Assigned task :: What lines in the material hold the string "will"? Copy out each of them.

Source material ::
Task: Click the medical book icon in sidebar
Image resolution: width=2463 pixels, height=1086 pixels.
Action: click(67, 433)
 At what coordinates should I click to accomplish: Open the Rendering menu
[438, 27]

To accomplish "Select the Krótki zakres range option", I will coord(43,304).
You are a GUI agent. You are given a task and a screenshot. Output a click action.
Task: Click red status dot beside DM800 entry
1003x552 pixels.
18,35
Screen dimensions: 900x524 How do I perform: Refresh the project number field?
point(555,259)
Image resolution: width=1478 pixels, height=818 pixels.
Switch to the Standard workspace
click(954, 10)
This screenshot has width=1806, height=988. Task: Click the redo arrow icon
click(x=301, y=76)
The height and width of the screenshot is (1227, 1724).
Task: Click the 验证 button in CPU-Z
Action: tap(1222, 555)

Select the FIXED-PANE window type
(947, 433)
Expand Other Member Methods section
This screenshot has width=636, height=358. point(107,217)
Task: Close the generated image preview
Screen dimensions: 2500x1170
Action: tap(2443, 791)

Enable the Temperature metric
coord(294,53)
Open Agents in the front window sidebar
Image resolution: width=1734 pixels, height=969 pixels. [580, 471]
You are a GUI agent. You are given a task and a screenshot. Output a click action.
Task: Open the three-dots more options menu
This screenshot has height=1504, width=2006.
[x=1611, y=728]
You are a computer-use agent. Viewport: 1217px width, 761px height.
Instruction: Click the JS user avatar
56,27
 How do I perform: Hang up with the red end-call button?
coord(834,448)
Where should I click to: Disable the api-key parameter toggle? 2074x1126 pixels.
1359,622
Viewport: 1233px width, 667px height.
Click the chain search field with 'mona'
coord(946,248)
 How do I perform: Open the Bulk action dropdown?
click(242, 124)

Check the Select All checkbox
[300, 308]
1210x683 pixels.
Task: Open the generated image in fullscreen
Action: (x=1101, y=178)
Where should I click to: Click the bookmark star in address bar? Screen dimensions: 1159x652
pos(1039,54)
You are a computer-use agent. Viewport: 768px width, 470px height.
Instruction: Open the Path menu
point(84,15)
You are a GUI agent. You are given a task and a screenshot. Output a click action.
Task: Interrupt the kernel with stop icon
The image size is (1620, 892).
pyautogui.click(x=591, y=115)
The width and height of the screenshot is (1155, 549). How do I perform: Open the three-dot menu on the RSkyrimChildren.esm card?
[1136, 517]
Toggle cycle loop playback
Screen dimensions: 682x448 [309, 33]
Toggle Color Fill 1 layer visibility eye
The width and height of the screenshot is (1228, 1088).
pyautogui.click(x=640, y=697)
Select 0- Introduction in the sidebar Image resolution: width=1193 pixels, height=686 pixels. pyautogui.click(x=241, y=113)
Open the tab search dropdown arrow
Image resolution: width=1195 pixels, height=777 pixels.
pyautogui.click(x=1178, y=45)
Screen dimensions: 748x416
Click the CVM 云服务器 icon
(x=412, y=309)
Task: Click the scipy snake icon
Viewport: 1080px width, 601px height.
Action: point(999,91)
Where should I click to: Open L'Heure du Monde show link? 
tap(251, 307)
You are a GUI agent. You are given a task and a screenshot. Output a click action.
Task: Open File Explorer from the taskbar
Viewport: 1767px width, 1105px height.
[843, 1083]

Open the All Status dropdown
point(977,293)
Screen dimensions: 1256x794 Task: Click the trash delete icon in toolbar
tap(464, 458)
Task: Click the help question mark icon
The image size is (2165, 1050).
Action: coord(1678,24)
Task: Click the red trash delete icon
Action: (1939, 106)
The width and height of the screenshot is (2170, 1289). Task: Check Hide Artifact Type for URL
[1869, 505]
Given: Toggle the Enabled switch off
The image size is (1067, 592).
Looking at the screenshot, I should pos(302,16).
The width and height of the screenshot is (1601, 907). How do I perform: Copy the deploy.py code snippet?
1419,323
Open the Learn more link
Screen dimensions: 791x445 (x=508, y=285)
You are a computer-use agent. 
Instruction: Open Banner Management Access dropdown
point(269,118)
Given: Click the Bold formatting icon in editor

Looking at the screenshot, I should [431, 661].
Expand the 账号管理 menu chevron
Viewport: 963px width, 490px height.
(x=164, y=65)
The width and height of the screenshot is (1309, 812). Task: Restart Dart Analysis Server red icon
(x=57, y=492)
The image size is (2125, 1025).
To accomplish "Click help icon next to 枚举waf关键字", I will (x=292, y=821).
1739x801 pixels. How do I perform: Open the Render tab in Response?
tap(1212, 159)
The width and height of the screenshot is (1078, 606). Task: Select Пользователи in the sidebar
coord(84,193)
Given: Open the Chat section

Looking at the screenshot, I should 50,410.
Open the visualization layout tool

Expected answer ::
To accomplish "Select the Krótki zakres range option", I will coord(43,304).
To accomplish "Click help icon next to 枚举waf关键字", I will (x=292, y=821).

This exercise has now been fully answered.